NIH Research Festival
There is now compelling evidence that bipolar disorder can begin in childhood and adolescence, particularly among offspring of parents with bipolar disorder. Therefore, prevention of the consequences of bipolar disorder including the development of substance use disorders, physical morbidity and suicide attempts is paramount. However, many youths with emerging symptoms of mania and depression are not detected because they fail to manifest the full clinical syndrome. Here we examine the symptom structure of mania and depression in adults and youth and their developmental specific correlates in from two large scale U.S. nationally representative sample of adults and youth over age 12.
Latent class analysis of mania symptoms yielded four classes that represented the full clinical syndrome in both adults and youth, as well as two subthreshold classes characterized by the salience of attention/ distractibility on the one hand, and behavioral symptoms with motor activity and energy changes on the other.

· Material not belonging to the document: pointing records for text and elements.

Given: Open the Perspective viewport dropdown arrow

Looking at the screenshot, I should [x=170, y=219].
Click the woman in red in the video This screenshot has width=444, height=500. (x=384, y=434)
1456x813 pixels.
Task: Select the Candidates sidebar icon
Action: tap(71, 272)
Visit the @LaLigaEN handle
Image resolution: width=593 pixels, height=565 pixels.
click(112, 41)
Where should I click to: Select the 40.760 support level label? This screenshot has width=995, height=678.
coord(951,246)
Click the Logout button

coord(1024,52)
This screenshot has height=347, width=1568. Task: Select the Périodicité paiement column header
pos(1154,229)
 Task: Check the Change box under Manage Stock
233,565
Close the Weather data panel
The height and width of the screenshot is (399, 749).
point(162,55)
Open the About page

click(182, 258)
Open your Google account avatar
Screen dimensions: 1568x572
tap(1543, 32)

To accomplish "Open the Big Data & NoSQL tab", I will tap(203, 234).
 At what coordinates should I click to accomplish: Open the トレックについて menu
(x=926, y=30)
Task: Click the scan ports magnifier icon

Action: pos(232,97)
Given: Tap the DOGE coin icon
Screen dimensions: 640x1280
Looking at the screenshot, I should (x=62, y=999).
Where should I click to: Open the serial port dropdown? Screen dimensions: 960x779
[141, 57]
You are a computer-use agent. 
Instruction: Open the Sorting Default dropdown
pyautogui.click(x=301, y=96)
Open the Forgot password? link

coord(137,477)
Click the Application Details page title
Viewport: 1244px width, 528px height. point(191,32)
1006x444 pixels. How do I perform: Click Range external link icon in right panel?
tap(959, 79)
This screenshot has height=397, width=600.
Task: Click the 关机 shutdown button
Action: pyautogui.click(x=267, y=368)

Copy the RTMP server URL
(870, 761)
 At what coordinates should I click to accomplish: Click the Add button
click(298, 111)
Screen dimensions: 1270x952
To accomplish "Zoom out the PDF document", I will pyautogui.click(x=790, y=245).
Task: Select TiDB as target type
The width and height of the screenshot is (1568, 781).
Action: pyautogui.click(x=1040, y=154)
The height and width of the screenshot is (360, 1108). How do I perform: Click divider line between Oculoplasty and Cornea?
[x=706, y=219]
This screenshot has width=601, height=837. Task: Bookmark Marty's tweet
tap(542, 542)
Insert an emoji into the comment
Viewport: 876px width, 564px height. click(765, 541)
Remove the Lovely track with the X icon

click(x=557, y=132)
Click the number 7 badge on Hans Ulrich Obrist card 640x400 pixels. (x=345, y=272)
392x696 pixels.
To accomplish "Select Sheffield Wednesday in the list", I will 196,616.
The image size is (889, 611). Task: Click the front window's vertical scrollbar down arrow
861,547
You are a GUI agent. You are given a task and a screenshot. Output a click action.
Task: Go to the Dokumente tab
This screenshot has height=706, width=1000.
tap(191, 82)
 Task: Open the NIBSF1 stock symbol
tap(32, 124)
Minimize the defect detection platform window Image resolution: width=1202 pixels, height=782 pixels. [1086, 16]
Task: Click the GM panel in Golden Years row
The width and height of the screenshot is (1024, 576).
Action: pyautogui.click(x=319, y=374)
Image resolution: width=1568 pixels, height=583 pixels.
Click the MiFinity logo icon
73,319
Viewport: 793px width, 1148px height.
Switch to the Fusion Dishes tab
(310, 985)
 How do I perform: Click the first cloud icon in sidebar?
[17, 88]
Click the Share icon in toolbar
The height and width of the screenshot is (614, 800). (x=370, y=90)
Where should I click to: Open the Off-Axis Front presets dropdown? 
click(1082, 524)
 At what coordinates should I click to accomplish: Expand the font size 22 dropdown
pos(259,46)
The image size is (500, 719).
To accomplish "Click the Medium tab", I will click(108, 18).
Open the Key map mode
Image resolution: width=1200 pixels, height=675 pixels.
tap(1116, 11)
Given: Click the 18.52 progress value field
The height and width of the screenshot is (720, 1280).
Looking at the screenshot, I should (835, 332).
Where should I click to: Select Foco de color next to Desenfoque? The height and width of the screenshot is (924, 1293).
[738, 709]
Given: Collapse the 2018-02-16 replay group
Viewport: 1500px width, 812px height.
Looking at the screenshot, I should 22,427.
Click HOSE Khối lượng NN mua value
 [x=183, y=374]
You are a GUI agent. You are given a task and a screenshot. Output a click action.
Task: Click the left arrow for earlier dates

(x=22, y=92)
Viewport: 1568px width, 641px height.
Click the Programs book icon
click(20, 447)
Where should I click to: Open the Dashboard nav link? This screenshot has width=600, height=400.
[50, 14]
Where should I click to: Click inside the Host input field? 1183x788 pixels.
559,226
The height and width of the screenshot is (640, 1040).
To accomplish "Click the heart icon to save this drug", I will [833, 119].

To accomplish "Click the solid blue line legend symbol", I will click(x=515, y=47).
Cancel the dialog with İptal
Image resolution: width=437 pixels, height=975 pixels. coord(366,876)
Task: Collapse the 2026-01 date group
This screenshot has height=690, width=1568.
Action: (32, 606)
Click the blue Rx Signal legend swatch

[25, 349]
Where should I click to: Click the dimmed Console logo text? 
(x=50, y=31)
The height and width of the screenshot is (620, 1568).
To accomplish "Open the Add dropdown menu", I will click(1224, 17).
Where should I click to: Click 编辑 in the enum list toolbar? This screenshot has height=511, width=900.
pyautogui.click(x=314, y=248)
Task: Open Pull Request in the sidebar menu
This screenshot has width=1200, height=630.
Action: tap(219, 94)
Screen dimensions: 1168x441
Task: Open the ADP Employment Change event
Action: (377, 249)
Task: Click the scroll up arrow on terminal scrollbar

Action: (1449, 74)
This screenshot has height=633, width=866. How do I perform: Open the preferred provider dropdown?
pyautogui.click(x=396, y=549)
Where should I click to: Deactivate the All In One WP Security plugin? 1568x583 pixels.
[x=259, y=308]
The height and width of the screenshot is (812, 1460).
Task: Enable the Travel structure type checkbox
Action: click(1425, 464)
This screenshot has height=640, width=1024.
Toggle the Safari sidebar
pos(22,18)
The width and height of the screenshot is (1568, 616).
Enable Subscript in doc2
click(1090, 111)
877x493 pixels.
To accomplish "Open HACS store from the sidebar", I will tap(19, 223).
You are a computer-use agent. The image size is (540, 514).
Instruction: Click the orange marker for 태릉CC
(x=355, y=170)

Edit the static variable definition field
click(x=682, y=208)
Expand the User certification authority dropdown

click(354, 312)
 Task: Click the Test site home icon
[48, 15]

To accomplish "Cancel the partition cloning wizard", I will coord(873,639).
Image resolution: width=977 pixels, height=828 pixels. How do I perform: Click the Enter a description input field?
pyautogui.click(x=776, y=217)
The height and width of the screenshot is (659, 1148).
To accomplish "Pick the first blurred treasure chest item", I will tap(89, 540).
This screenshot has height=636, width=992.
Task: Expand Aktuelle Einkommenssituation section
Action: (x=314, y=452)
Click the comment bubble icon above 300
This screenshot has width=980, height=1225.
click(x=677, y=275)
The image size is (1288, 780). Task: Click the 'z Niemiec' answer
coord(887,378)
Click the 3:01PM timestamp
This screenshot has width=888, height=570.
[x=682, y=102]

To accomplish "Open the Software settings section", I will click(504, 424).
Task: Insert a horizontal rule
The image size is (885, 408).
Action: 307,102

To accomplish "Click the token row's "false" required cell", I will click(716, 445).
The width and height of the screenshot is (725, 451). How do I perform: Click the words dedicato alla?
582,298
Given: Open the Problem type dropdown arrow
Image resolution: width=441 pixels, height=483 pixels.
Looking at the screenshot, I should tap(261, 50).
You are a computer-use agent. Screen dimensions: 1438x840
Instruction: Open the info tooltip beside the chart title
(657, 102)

There was remarkable similarity of profiles in youth and adults, with changes in motor activity as the most common manifestation of mania across the lifespan. Youth were much less likely to exhibit consequences of the conditions and sleep disturbances than adults. The underlying classes were better characterized by the nature of the rather than the number of the mania symptoms. These findings have important implications for identifying early manifestations of bipolar disorder in adolescents and young adults that could reduce the risk of serious lifetime consequences of this condition.